*EXERCISE PROMPT*. Look below for the line containing "1920x1080 pixels.", then write out that line and every line after it to the end, exactly, minus the pictures.

= Beginning of Section =

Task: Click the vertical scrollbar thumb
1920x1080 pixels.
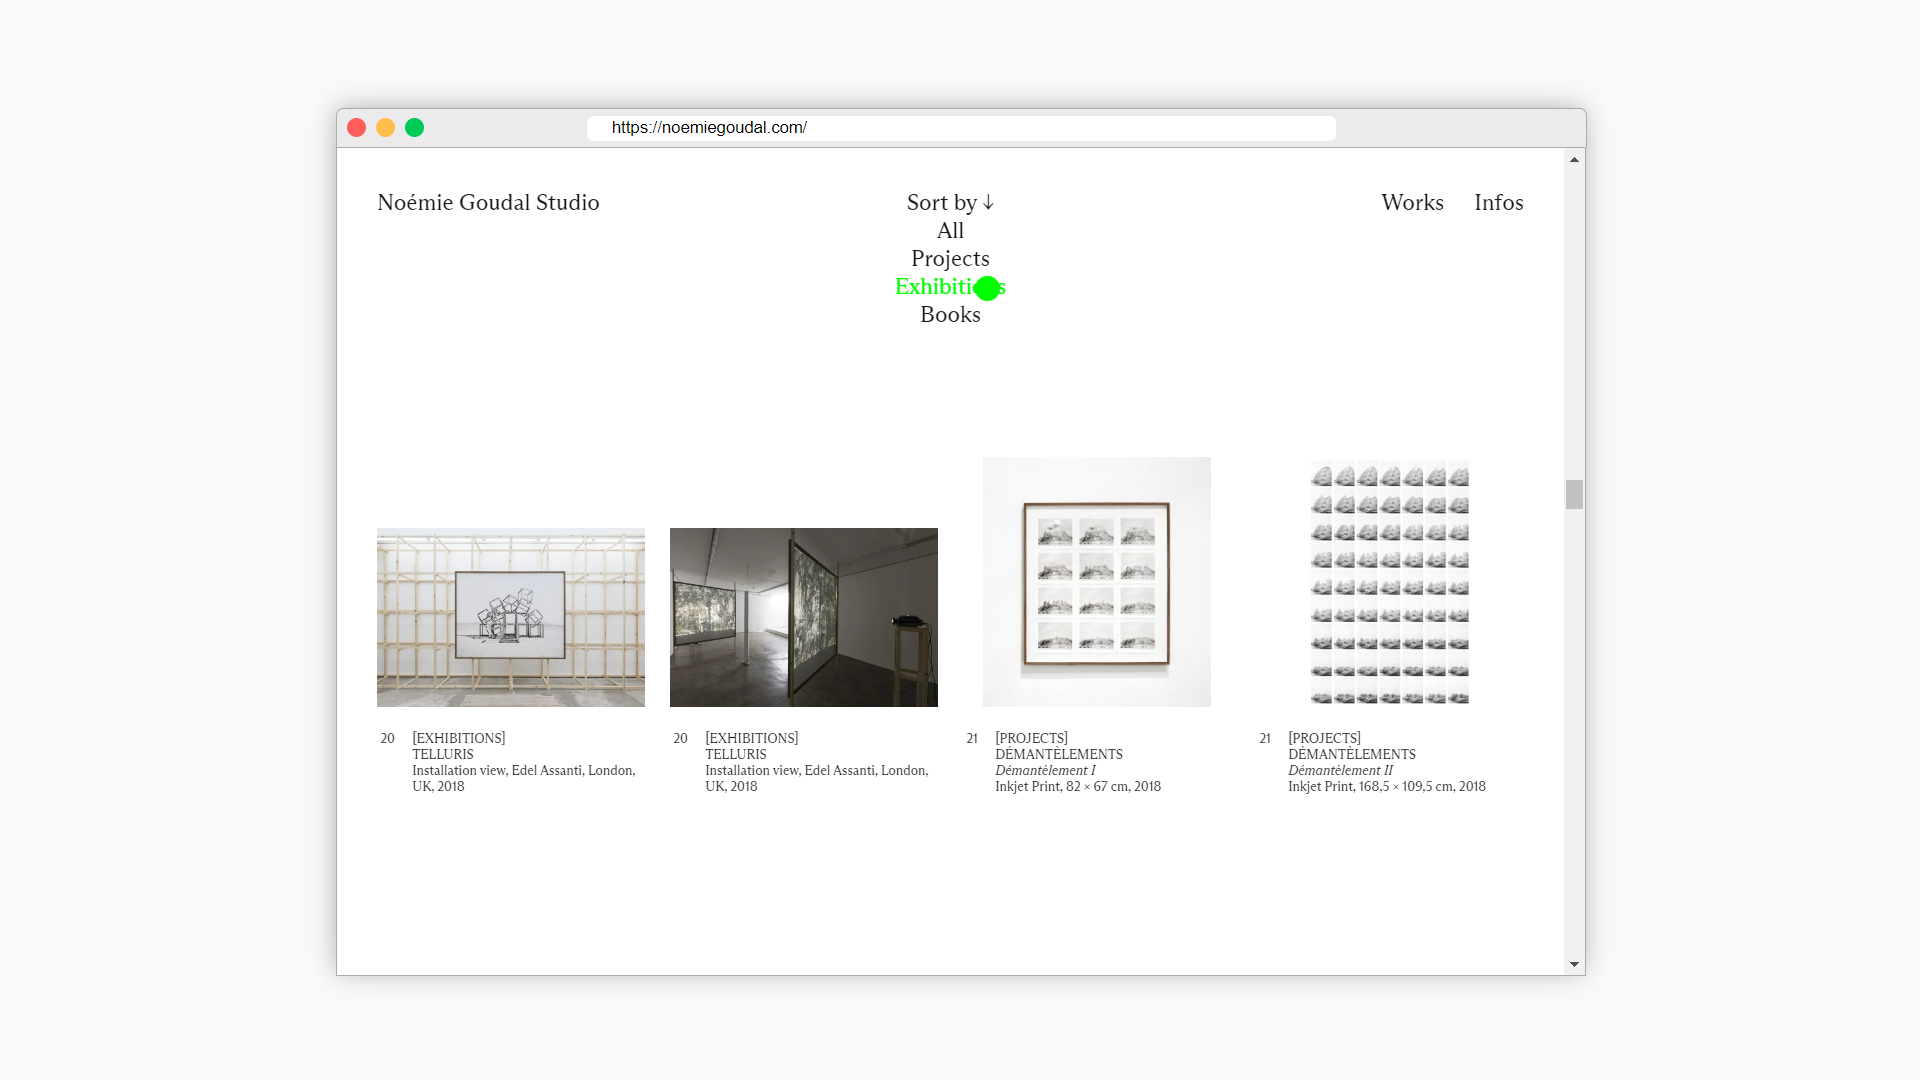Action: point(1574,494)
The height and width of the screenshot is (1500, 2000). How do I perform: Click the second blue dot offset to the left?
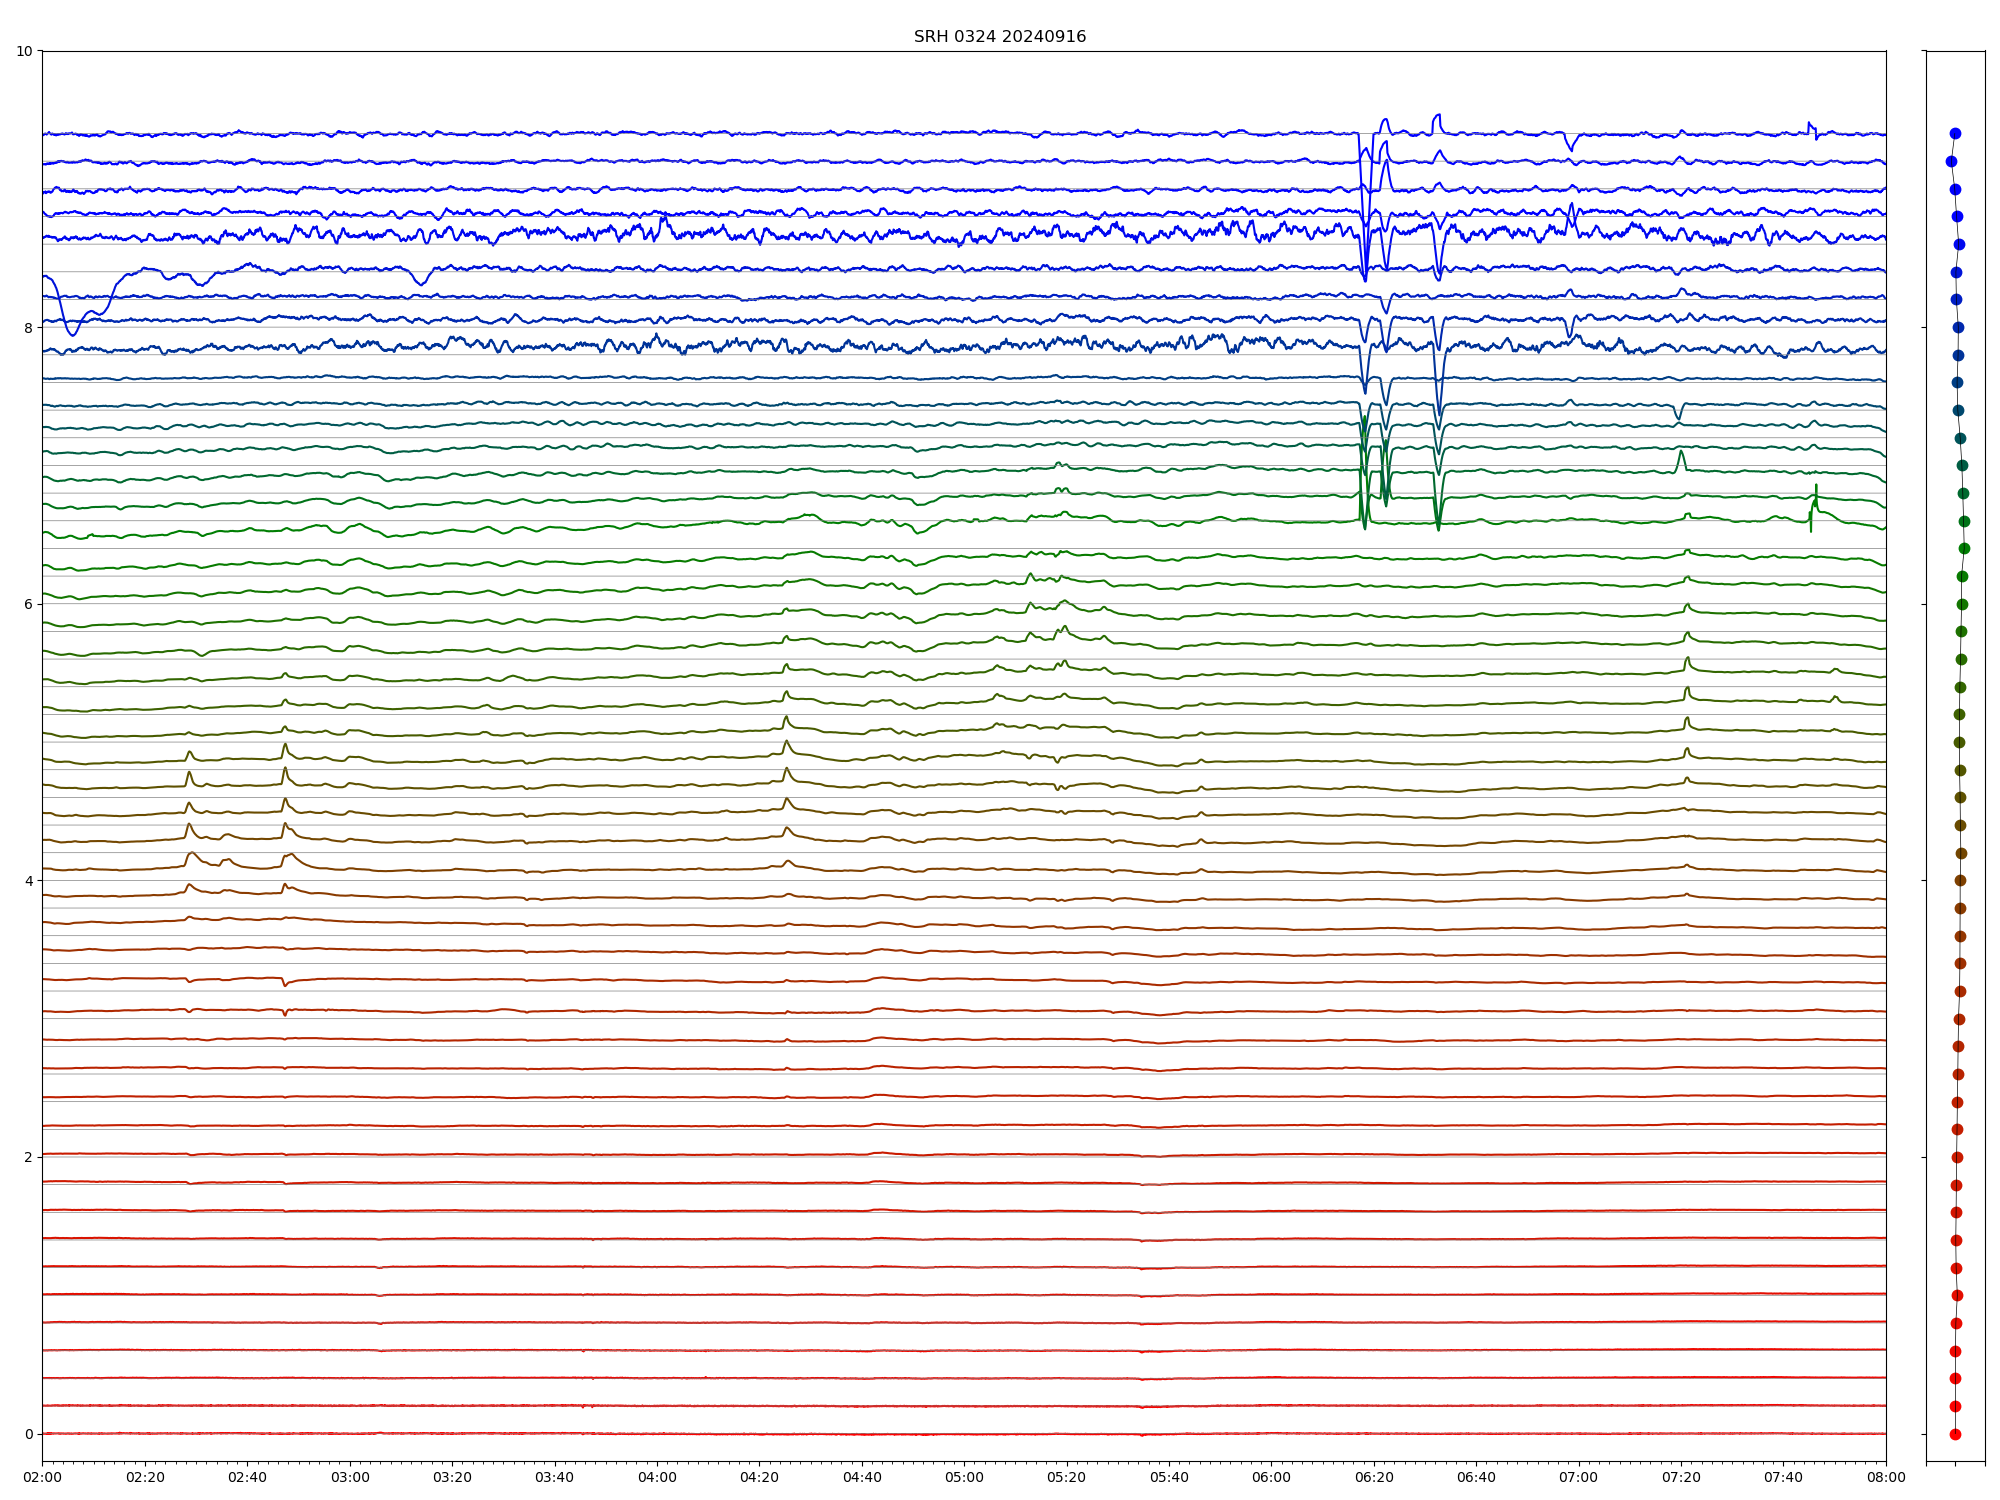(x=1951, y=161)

= End of Section =

*RESPONSE*.
1920x1080 pixels.
Action: point(1574,494)
The height and width of the screenshot is (1500, 2000). How do I perform: Click the second blue dot offset to the left?
(x=1951, y=161)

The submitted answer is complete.